Она села играть в карты с нею и Гедеоновским, а Марфа Тимофеевна увела Лизу к себе наверх, сказав, что на ней лица нету, что у ней, должно быть, болит голова.
— Да, у ней ужасно голова болит, — промолвила Марья Дмитриевна, обращаясь к Варваре Павловне и закатывая глаза. — У меня самой такие бывают мигрени…

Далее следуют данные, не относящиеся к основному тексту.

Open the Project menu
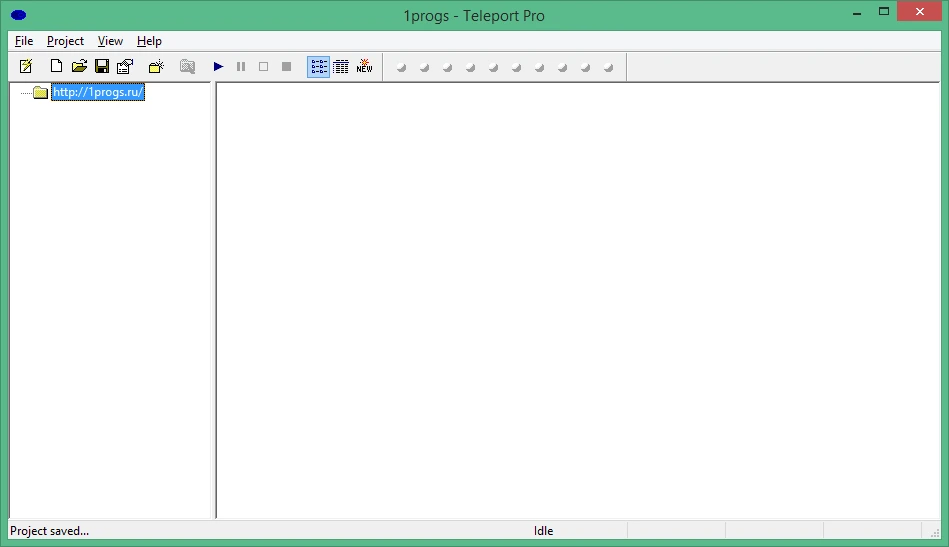Image resolution: width=949 pixels, height=547 pixels. (x=65, y=41)
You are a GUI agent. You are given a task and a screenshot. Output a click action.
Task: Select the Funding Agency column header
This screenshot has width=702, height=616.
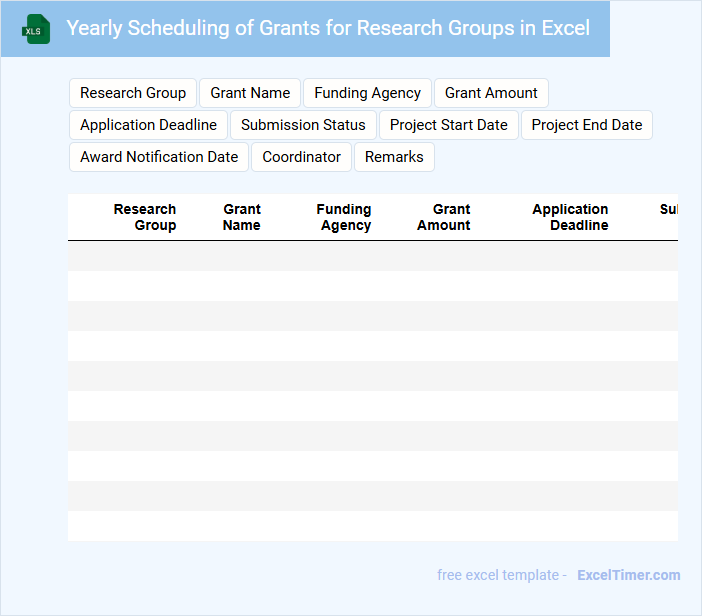pyautogui.click(x=344, y=217)
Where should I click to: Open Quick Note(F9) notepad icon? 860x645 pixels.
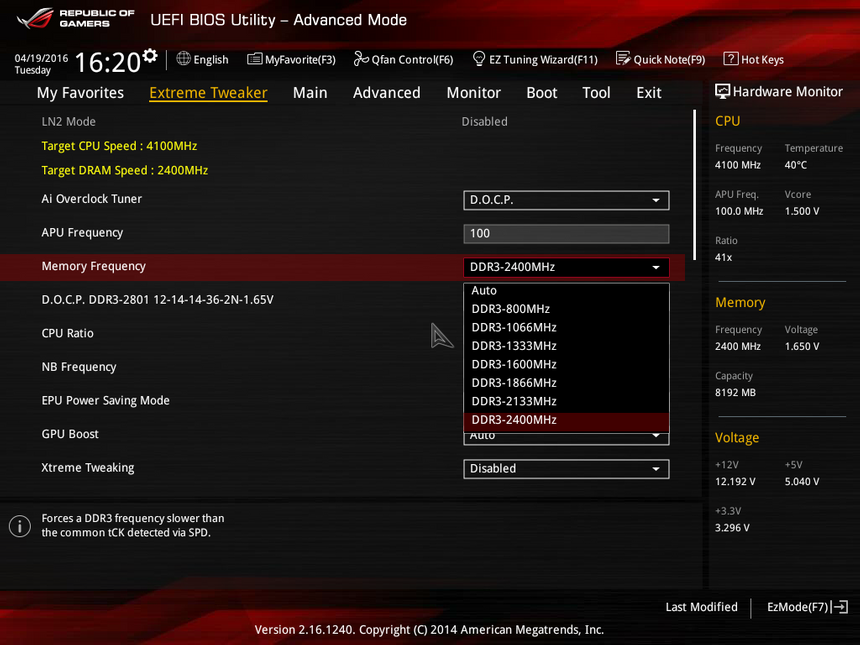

— Скажите! — возразила Варвара Павловна.
Лиза вошла в теткину комнату и в изнеможении опустилась на стул. Марфа Тимофеевна долго молча смотрела на нее, тихонько стала перед нею на колени — и начала, все так же молча, целовать попеременно ее руки. Лиза подалась вперед, покраснела — и заплакала, но не подняла Марфы Тимофеевны, не отняла своих рук: она чувствовала, что не имела права отнять их, не имела права помешать старушке выразить свое раскаяние, участие, испросить у ней прощение за вчерашнее; и Марфа Тимофеевна не могла нацеловаться этих бедных, бледных, бессильных рук — и безмолвные слезы лились из ее глаз и глаз Лизы; а кот Матрос мурлыкал в широких креслах возле клубка с чулком, продолговатое пламя лампадки чуть-чуть трогалось и шевелилось перед иконой; в соседней комнатке, за дверью, стояла Настасья Карповна и тоже украдкой утирала себе глаза свернутым в клубочек клетчатым носовым платком.